The Power of Account Numbers
Account numbers have an elegance that only an accountant could love. In systems that allow good use of numbering they can help categorize information in a variety of ways. Do you want to know which activity is most profitable in your organization? Use a part of your account number for activity and you can get reports sorted and summarized by that part. Here's an example from a Massachusetts town:
FFF-DDD-TAAA-YY##
where:
FFF = fund such as general fund, library incentive grant fund, community policing fund ...
DDD = department, further the first D denotes type, general, public safety, school, highway ...

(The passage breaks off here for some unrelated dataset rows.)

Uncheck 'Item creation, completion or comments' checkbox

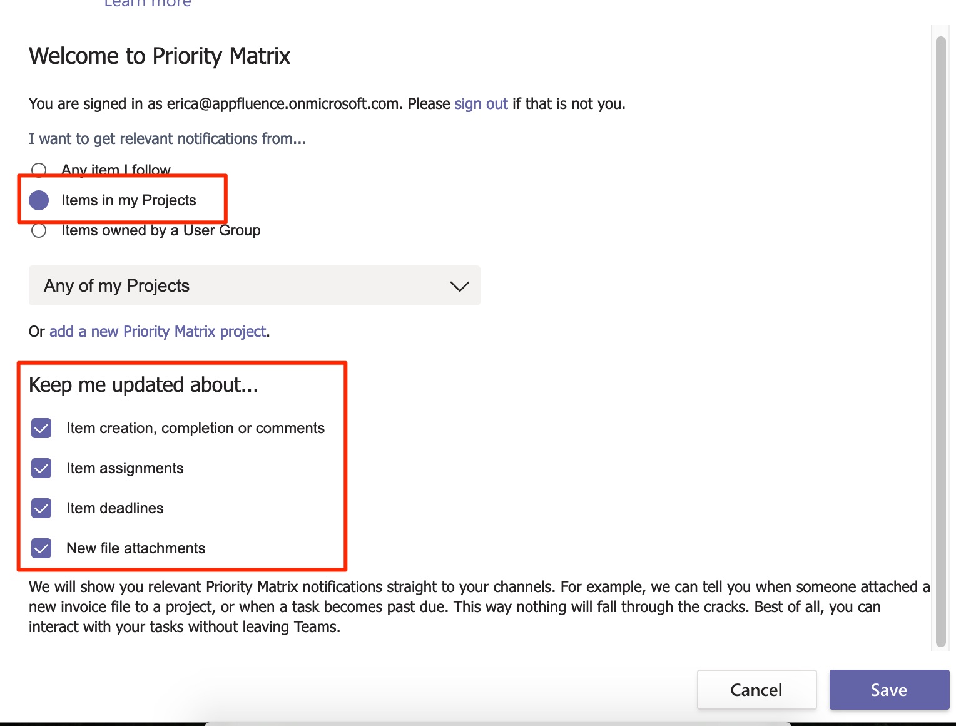pyautogui.click(x=41, y=428)
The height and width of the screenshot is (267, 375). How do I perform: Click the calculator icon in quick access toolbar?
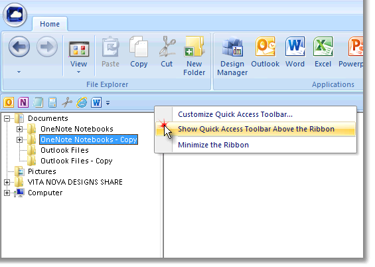coord(52,102)
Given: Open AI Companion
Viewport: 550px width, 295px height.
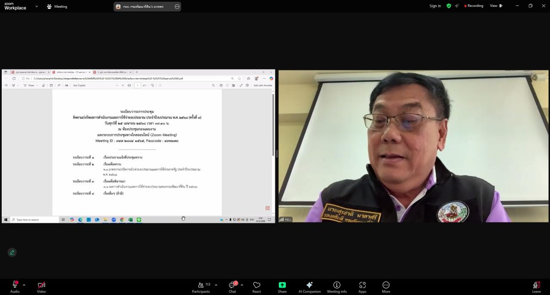Looking at the screenshot, I should tap(309, 287).
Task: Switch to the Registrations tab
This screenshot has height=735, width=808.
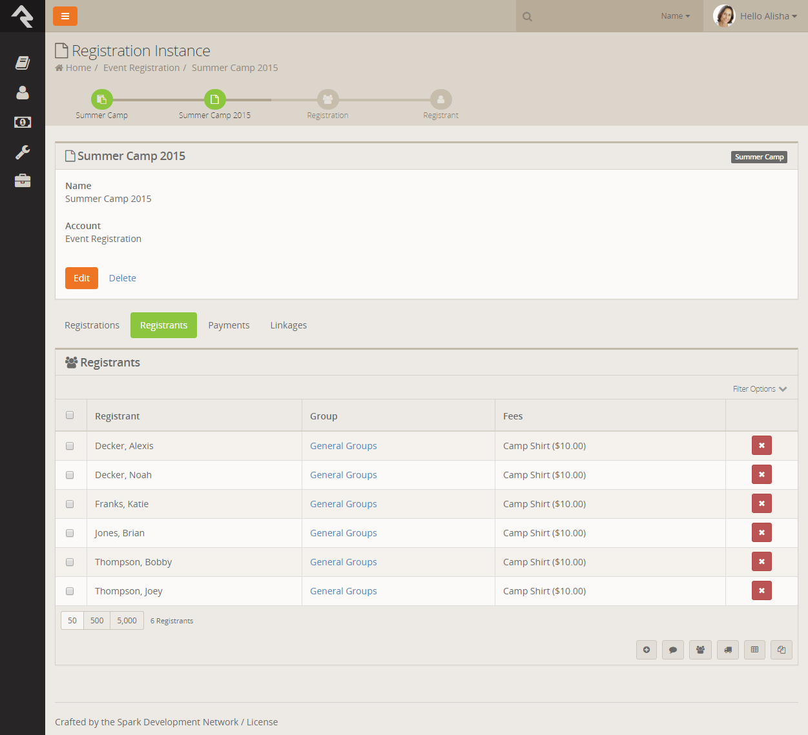Action: 92,325
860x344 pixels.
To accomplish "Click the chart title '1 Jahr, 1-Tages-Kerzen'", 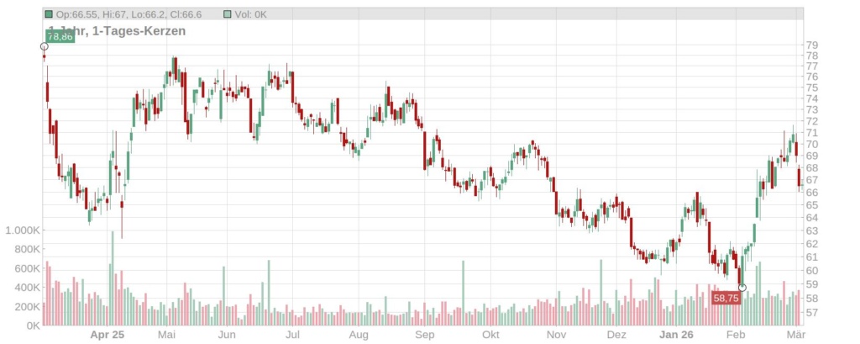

TGAA = Type = 1 for assets, 2 for liabilities, 3 for equity, 5 for expense, 6 for prior year expense; G = 1 for personnel expense, 2 for contracted expense, ...
YY= year
## = number, may be a grant number, may be an article from town meeting number
001-210-5100-0000
general fund, police department, salaries, no detail
Now you can get all the accounts with 51 in type and group and get all your personnel costs across all departments and funds. If you wanted only the general fund you would get a listing of all accounts that were = 001-???-51??-????. If you wanted only public safety expense you would print a listing for ???=2??-5???-????. Suppose you wanted income and expense for the police department you would list accounts = ???-210-????-????.
Another reason for account numbers is that for accountants it keeps the right hand on the number keypad more making data entry faster. If you want to slow things down make accounts with both upper and lower case letters, numbers and symbols!